Quite a lot going on in the Arctic Today…
On March 15, 2013, Arctic sea ice extent appears to have reached its annual maximum extent, marking the beginning of the sea ice melt season. This year’s maximum extent was the sixth lowest in the satellite record. NSIDC will release a detailed analysis of the 2012 to 2013 winter sea ice conditions in early April.
So here we are, 9 days into the melt season. Par for the course, we have sea ice melt continuing in most key measures today. Here is a visual of the sea ice extent data from NSIDC:
As you can see, NSIDC extent measures take a rapid dive right to the edge of the -2 standard deviation line. This is a pretty steep decline rate so early in the year and we’d expect it to pause now and then. With current major ice sheet fracturing and storms churning up the ice edges in the Barents and Sea of Okhotsk, these measures will bear close watching.
Fracturing and Rapid Ice Motion
Speaking of fracturing, it is certainly worth taking another look at the very splintered mass of thick ice north of Greenland, the CAA, and Alaska. The most recent satellite shot from the Canadian Weather Office is almost tragic in its poetry. A view down through the clouds provides some stark contrast for all those cracks and leads that have opened up over the past month:
This image provides a static shot of an Arctic in rapid transition. The cracks you can clearly see, however, provide a hint to how volatile even the early spring Arctic has become. What the US Navy CICE map shows (analysis provided by A4R) is that a broad section of thick, multi-year ice is now on the move. It is possible that this new motion will further crack an already fractured system, creating even more leads and melt avenues for spring and summer warming. The CICE motion forecast is below. Again, something that bears close watching:
Lots of features in this Navy ice motion model worth discussing. The first is the motion of thick ice moving away from Greenland and the Canadian Arctic Archipelago (CAA). This is the motion I mentioned above which may result in further fracturing of the thick ice. Other features show rapid movement of ice out the Fram Straight. Fram is, essentially, the graveyard of sea ice, so rapid transport out the Fram is not good for overall ice health. Moving further south, we can see a pretty rapid east-to-west flow in Hudson bay. At this time of year, Hudson is still ice clogged. But we might end up with thinner ice on the east end as a result.

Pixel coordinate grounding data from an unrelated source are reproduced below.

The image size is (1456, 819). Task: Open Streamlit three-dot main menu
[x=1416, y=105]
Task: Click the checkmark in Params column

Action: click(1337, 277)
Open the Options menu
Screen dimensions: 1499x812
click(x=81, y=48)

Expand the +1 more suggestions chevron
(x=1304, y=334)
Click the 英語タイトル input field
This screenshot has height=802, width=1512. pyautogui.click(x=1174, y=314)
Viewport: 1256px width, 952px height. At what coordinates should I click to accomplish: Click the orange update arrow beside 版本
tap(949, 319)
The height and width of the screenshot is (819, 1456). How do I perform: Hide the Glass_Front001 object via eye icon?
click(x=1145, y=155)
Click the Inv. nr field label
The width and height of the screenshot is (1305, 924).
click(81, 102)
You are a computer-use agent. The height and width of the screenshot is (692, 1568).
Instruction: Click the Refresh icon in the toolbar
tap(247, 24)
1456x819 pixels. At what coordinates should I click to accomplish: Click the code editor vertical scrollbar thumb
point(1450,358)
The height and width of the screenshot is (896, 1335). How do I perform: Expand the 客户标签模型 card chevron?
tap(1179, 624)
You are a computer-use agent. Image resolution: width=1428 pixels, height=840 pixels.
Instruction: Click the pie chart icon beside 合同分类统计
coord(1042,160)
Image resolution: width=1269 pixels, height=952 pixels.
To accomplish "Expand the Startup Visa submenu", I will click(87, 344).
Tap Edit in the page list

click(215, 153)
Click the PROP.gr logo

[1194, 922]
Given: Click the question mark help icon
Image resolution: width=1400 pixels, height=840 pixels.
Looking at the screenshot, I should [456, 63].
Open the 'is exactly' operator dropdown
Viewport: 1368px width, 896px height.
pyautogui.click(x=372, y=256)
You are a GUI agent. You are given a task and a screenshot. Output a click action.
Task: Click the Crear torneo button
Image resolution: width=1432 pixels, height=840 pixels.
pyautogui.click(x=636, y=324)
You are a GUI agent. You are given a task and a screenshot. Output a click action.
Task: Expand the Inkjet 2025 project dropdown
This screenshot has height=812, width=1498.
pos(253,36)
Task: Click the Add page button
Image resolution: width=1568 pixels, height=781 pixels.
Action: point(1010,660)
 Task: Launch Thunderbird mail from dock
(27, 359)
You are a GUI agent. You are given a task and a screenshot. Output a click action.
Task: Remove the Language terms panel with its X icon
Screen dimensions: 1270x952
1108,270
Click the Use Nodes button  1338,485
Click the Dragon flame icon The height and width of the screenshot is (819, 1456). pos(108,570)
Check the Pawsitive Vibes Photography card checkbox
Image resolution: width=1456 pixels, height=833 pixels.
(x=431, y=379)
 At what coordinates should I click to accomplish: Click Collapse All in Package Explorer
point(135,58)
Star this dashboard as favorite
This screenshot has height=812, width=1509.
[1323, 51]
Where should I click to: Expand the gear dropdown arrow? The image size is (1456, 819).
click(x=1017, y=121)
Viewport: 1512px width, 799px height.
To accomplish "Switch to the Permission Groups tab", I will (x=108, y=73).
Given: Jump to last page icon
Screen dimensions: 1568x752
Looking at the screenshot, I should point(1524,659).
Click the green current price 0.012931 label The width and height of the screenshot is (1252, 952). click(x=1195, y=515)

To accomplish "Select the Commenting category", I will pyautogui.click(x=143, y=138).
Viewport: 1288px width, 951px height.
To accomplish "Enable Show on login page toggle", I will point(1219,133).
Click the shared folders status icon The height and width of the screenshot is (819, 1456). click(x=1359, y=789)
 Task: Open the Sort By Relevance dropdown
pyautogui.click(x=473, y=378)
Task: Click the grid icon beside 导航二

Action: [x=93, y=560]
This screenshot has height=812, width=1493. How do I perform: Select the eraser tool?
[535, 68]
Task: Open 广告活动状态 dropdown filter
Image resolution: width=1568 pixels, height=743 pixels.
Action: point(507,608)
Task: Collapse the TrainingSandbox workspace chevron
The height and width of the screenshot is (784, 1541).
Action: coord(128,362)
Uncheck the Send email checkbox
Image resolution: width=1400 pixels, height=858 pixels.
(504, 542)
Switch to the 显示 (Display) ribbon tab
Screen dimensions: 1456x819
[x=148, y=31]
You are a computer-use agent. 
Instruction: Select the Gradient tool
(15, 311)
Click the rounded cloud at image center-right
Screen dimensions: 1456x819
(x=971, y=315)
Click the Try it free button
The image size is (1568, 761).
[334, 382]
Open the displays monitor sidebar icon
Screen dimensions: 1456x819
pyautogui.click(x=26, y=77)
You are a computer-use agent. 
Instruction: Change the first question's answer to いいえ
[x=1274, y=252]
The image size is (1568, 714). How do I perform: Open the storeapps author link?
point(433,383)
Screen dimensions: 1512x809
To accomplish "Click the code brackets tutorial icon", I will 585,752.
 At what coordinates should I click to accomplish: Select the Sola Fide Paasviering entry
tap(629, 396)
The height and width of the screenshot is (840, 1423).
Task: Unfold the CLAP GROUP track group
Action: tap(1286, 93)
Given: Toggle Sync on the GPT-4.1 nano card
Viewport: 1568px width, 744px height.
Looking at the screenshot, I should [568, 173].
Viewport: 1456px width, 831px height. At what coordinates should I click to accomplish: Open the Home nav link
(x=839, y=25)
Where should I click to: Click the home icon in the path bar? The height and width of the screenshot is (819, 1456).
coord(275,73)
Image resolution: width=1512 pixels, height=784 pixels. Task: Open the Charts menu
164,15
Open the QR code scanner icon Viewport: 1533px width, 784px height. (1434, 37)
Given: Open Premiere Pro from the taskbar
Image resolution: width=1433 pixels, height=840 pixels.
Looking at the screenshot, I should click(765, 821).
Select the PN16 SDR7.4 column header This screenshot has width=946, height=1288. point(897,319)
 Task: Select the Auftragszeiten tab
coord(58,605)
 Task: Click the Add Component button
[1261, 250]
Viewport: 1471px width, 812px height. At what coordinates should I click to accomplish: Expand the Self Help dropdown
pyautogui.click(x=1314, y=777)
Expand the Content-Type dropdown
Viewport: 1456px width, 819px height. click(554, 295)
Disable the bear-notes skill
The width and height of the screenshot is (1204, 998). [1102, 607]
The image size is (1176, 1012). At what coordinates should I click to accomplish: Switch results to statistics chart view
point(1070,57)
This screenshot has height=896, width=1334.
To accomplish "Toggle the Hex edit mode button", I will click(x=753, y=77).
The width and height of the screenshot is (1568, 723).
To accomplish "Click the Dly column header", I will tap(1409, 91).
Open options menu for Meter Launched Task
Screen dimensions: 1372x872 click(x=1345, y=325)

Next come the low pressure systems. The first, rather weak, system appears just north of western Canada and eastern Alaska. This system seems to be combining with a high pressure near Greenland to lift thick ice away from Greenland and the CAA. The second appears in the Bering Sea and appears to be doing a decent job mixing the thin ice there. Finally, a strong low in the Sea of Okhotsk is turning thin ice in that region into a big blender.
Slight Cooling Continues, Temps Still a Bit Above Average
A gradual cooling trend that began a few days ago appears to have bottomed out today. That said, temps still remain mostly above average throughout the Arctic. Taking a look at the global temperature composite provided by NOAA shows much of the warmth concentrated over Greenland, Baffin Bay, and the CAA with other pools of warm air concentrating over the East Siberian, Laptev and Barents Seas.
Overall, conditions still appear to favor slow, overall melting with erosion of sea ice in the Bering and Okhotsk Seas somewhat offset by ice attempting to expand east of Svalbard. Rapid ice transport out the Fram Straight and thick ice lifting away from Greenland and the CAA may create further weaknesses in the ice that could have greater impacts later in the season. We should have a better view of any possible impacts come tomorrow.